This was a retrospective cohort study. The study included four hospitals serviced by a
single pathology laboratory service, including three large metropolitan general hospitals
with more than 500 beds (hospital A, E, and F) and one regional hospital with about 200
beds (hospital D). The hospitals in this study used the Australian Refined Diagnosis
Related Group (AR-DRG) Version 6.0. codes.[6] DRG codes are only allocated to
patients after they have been admitted, treated, and discharged from the hospital as
inpatients.

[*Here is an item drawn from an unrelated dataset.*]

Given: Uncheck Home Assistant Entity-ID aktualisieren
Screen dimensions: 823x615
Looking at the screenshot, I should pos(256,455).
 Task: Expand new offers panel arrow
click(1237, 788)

The DRG code analysis, therefore, used an unconventional methodology.
DRG information, that only became available after the end of an inpatient encounter,
was retrospectively linked to pathology test order data created at a time when the
patient’s eventual diagnosis was still unknown.
     Ethics approval was granted by the South Eastern Sydney Local Health District
Human Research Ethics Committee (HREC; Project No. 11/146).

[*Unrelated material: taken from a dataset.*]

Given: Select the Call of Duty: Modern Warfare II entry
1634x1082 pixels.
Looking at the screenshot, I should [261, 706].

1.2. Data source and linkage

Two datasets were extracted for hospital clinical information systems: 1) all pathology
tests conducted by the pathology service departments for a period of six years (from
January 2008 to December 2013).); and 2) all inpatient admission information during the
same period. The two datasets were linked using medical record number, patient
admission and discharge dates and pathology specimen collection dates. The final linked
dataset was established after validity and integrity testing of source data.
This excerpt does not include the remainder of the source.